5. RIGHTS OF PERSONAL DATA SUBJECTS AND PROTECTION OF RIGHTS
Pursuant to Article 11 of the Law;
– To learn whether personal data is processed or not,
– Request information if personal data has been processed,
– To learn the purpose of processing personal data and whether they are used in accordance with their purpose,
– To know the third parties to whom personal data are transferred domestically or abroad,
– To request correction of personal data in case of incomplete or incorrect processing,
– To request the deletion or destruction of personal data within the framework of the conditions stipulated in Article 7 of the Law,
– To request notification of the transactions made pursuant to Articles 5 and 6 to third parties to whom personal data are transferred,
– To object to the emergence of a result to the detriment of the person himself/herself by analysing the processed data exclusively through automated systems,
– In case of damage due to unlawful processing of personal data, to demand compensation for the damage,
rights.
In the event that personal data owners apply to the DATA RESPONSIBLE in writing or by other methods to be determined by the Personal Data Protection Board for the exercise of such rights, the applications shall be finalised as soon as possible depending on the nature of the request, but in any case within 30 days at the latest. The address and contact details for application to the DATA RESPONSIBLE are given below.

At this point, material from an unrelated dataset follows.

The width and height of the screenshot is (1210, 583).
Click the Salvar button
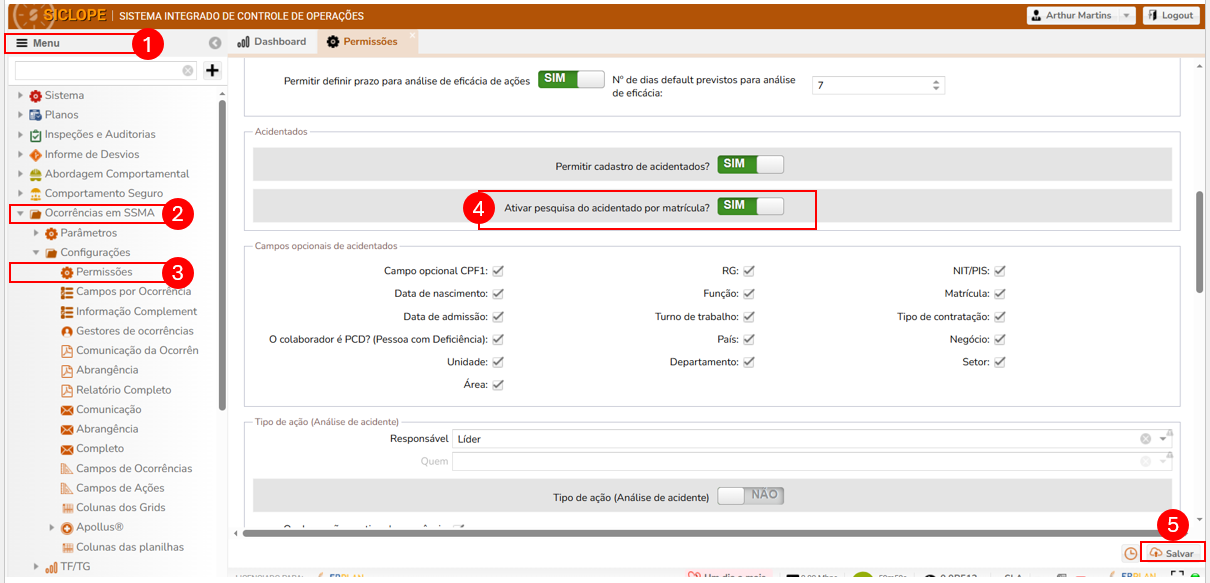[x=1171, y=553]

6. STORAGE PERIOD OF PERSONAL DATA:
Your personal data will be stored for the period required for the purpose of providing health tourism services and for the periods stipulated in the legal legislation.

7.CONTACT
In order to use your rights arising from the Law, you can send your identity information, the right you want to use and your detailed explanation explaining the subject of your request to the data controller by the following methods:
– Written Application : Patagonya Sağlık Turizm Hizmetleri Ltd Şti. [Company Address]
– Electronic Application: info@caurishealth.com

8. EXPRESS CONSENT
I have read, understood and approved the text above. I understand the importance of the accuracy of the information I have provided in terms of my own health and the service I will receive, and I know that I am responsible if the information is incorrect. I give my explicit consent to the processing and transfer of my personal data for the purposes stated above.